[Records from a data collection]
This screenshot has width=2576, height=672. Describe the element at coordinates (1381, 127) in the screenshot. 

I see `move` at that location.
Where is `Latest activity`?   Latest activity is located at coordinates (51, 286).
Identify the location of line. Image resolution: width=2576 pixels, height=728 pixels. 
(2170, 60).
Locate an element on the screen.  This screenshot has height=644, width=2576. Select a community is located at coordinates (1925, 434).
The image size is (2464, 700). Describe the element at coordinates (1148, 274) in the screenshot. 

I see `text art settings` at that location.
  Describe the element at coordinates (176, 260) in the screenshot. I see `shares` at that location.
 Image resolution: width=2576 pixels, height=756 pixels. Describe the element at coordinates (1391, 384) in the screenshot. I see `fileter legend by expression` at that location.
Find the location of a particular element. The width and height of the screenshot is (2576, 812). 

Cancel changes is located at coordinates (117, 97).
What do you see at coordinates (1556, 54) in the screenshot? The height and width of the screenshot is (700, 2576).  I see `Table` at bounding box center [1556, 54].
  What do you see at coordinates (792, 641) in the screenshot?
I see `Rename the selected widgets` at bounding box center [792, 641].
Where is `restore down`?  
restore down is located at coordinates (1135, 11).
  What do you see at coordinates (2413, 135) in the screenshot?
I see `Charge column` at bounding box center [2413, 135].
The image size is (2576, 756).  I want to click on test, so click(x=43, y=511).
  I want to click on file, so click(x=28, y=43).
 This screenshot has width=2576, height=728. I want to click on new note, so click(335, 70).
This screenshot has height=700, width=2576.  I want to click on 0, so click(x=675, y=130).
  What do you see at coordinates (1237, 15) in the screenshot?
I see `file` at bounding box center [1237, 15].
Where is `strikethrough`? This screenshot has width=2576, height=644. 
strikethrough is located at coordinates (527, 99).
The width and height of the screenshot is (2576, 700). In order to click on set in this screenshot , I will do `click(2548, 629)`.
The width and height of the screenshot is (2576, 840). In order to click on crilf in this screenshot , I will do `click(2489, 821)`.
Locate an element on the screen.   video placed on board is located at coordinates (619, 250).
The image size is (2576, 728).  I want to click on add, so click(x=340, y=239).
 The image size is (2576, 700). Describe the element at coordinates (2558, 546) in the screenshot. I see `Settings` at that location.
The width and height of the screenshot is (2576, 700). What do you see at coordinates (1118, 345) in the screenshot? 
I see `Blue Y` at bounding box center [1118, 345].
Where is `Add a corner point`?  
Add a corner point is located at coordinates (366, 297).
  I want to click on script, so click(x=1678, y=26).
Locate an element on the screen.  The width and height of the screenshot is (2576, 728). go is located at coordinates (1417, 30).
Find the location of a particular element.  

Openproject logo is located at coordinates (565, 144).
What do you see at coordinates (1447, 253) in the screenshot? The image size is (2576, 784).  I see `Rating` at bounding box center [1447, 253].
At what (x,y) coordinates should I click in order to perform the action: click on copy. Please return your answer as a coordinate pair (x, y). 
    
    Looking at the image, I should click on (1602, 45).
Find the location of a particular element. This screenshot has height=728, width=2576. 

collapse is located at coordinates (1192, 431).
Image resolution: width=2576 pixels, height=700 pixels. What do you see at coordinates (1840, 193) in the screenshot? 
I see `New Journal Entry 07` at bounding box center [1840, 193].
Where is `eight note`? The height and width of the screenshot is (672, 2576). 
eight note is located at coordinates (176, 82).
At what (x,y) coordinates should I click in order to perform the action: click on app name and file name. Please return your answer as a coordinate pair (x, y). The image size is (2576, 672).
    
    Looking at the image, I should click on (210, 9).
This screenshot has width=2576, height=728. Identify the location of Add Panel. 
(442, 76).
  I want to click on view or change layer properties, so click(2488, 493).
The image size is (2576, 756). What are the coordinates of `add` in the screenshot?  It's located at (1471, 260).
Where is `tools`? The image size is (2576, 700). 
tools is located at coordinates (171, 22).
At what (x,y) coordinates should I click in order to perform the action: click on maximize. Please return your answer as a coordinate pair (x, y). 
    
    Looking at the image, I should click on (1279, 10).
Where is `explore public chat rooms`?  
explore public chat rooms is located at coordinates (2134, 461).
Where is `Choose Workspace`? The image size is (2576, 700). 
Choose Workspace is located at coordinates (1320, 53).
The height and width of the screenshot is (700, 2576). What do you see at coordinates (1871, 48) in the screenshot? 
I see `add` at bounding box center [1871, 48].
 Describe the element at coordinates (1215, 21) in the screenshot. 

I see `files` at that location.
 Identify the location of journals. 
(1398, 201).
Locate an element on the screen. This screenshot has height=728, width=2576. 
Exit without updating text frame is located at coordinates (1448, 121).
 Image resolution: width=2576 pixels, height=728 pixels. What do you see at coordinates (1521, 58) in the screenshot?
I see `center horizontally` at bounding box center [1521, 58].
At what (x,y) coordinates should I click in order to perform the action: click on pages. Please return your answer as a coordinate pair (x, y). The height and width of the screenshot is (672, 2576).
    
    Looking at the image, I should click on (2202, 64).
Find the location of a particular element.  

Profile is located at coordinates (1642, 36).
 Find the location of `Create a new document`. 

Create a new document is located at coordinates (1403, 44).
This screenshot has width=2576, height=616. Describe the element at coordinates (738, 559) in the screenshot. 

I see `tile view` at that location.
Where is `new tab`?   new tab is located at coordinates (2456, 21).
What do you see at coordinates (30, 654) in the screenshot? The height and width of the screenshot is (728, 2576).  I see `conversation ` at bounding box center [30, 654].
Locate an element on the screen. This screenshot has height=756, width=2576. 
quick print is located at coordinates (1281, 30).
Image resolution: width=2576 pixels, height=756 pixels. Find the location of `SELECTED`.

PROMPT: Lay out the data as a numbered list, omitting blank lines, from the line with "click on copy." up to and including the line with "center [1840, 193].".

SOLUTION:
1. At what (x,y) coordinates should I click in order to perform the action: click on copy. Please return your answer as a coordinate pair (x, y). 
2.     Looking at the image, I should click on (1602, 45).
3. Find the location of a particular element. This screenshot has height=728, width=2576. 
4. collapse is located at coordinates (1192, 431).
5. Image resolution: width=2576 pixels, height=700 pixels. What do you see at coordinates (1840, 193) in the screenshot? 
6. I see `New Journal Entry 07` at bounding box center [1840, 193].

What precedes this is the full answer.